Belki de bir noktada olaylar karşısında verdiğimiz tepkiler sayesinde bu kritik eşiklerden geçmekteyiz. Şöyle düşünün! Bir kapı var ve siz o kapıdan geçerken kapının kulpuna çarpıyorsunuz ve elinizi incitiyorsunuz. Bir başkası ise hiçbir yere temas etmeden o kapıdan geçiyor. Çünkü kapıdan geçerken bakarak, görerek, önlemini alarak geçiyor. Ama dikkatsiz bir şekilde geçtiğinizde bir kapıdan geçmek bile sizin için işkence haline gelebilir.
Yaşamımız bizim içinde bulunduğumuz hayatımızdır. Hepimiz kendi kaderimizi yaşıyoruz. Yaşamımız boyunca seçimler yapıyoruz. Bu hayatın içinde ilerlerken neyin bizler için önemli olup olmadığına karar veriyoruz. Ya da bir başka deyişle kendi rotamızı belirlerken çeşitli ihtiyaçlar belirliyoruz. “Şunları istiyorum veya bunları istiyorum. Hayatımda mutlaka bunlar da olmalı.” Oysa belki de yapmamız gereken ilk şey elde edeceğimiz veya elde etmeyi planladığımız şeyler olmamalıdır. Önce elimizdeki varlıkların neler olduğunu anlamalıyız.

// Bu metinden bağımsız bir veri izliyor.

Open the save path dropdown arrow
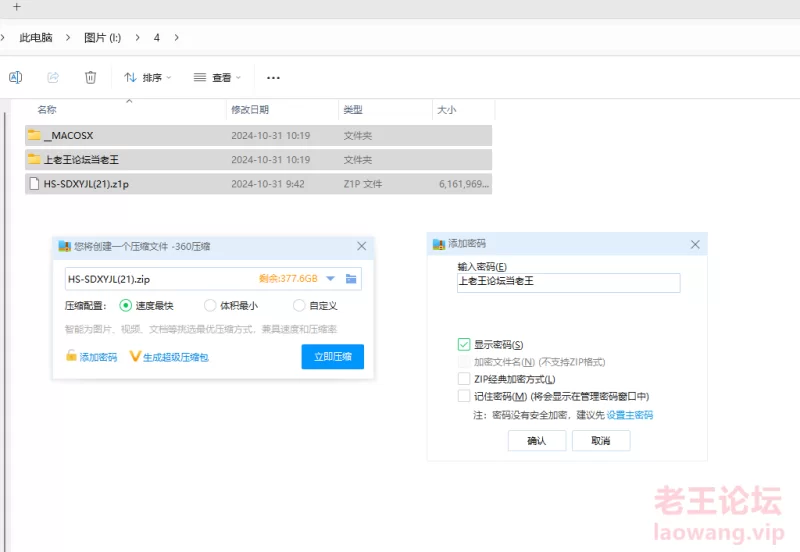Screen dimensions: 800x552 point(330,279)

Ben neye sahibim? Benim yeteneklerim neler? En başarılı olduğum şeyler neler? Ben bu hayatta ne elde etmek istiyorum? Hayatımın amacı ne? Herkesin belki de ilk başta kendisine bu soruyu sorması gerekli. Ben bu hayattan ne elde etmek istiyorum? Benim bu hayattaki yaşam amacım nedir? Ben bu dünyaya niye geldim? Ben bu hayata gelmeseydim bu hayatta neler eksik kalacaktı? Veya neler olmayacaktı? Aslında belki de kapının kulpuna çarpmadan geçenlerin geçmiş hikâyelerine baktığımızda onlarında başka eşiklerden geçerken farklı kazalar geçirdiklerini göreceğiz. Hiç kimsenin kusursuz bir hayatı yok ki!

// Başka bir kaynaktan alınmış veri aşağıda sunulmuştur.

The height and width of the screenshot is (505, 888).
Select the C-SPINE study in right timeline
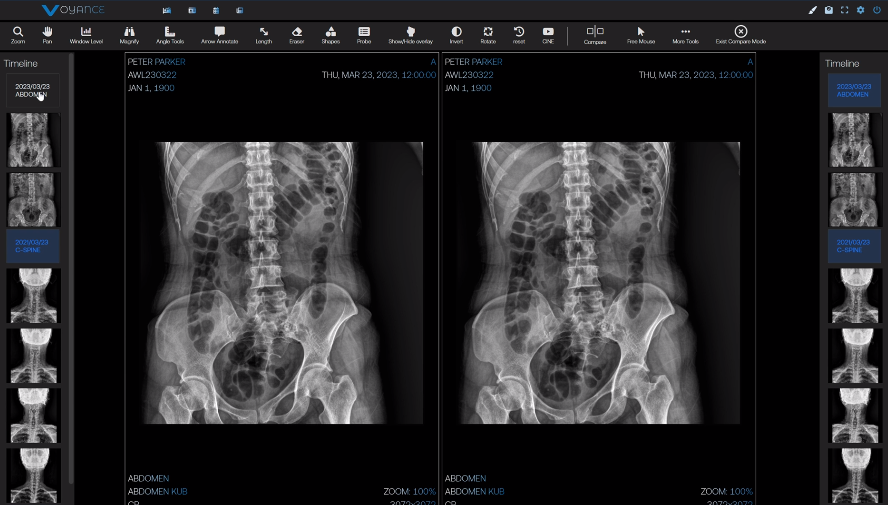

Siz komşunuzun son model arabasını ve evini görürsünüz dışarıdan. Her yıl tatile gidip mutlu bir şekilde eğlendiklerini izlersiniz. Bir iş adamının milyonlarca liralık yatırımını izlersiniz. Onu lüks arabasının ve kıyafetlerinin içinde görürsünüz. Bunlara heves edersiniz belki de. Ama emin olunuz ki en problemsiz dediğiniz insanların bile kendi yaşamlarında çok çetin mücadeleleri olmuştur. Siz onların yaşamlarını sadece gördüğünüz kısımlarıyla yorumlarsınız. Ama arka planda onlarla konuştuğunuzda da size evlatlarının zihinsel özründen ve bununla ilgili hastane hastane şifa aramalarını anlatacaklardır belki de. Ya da yaşadıkları iflaslar sonrasında beş parasız sokakta kaldıkları günleri anlatacaklardır.

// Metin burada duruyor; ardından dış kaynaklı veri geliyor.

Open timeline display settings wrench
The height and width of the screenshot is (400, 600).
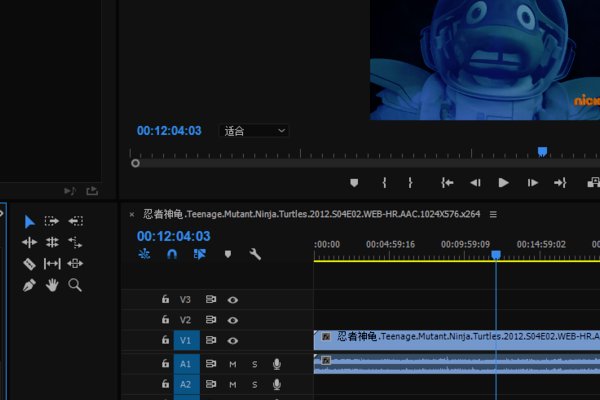point(255,255)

Şunu anlatmaya çalışıyorum. Başkalarının mükemmelmiş gibi gözüken hayatlarına dışarıdan bakıp ta onlara gıpta etmeyelim aslında. Bizim kendi yaşamımız kıymetli. Çünkü bize emanet edilen bir yaşamımız var ve bu dünyaya bir geliş nedenimiz var.
Eğer mutluluğu yakalamak istiyorsanız önce bakış açınızı değiştirmelisiniz. Olaylara eleştirel yaklaşımlarda bulunmak yerine ben daha iyisini nasıl yaparım yaklaşımını benimsemeliyiz. Bir başkasına kötü şeyler söylemek yerine karşımızdaki insana nasıl faydalı olurum diye düşünmeliyiz. Ağızımızdan çıkan her cümleyi temiz bir kalp ile kurmalıyız. Bir başkasının kalbini incitmeyerek değişime başlayabilirsiniz.
Değişmek mi istiyorsunuz? Şuna karar vermelisiniz. Ben geri kalan yaşamıma iyi bir insan olarak mı, yoksa kötü bir insan olarak mı devam edeceğim? Önce bu soruyu içtenlikle cevaplamalısınız. Zaten gerçek anlamda olumlu bir değişim için bu soruya samimiyetle cevap vermelisiniz. Bu soruya vereceğiniz cevabın samimiyeti sizdeki değişimin gücünü oluşturacaktır. Yani bir başka deyişle siz bu soruya inanarak cevap vermiyorsanız kendinizde olumlu bir değişim beklemeyin. O kapı eşiğinin kulpları dışında da çarpılacak bir başka tarafına gelecekteki hayatınızda mutlaka karşılaşacaksınız demektir.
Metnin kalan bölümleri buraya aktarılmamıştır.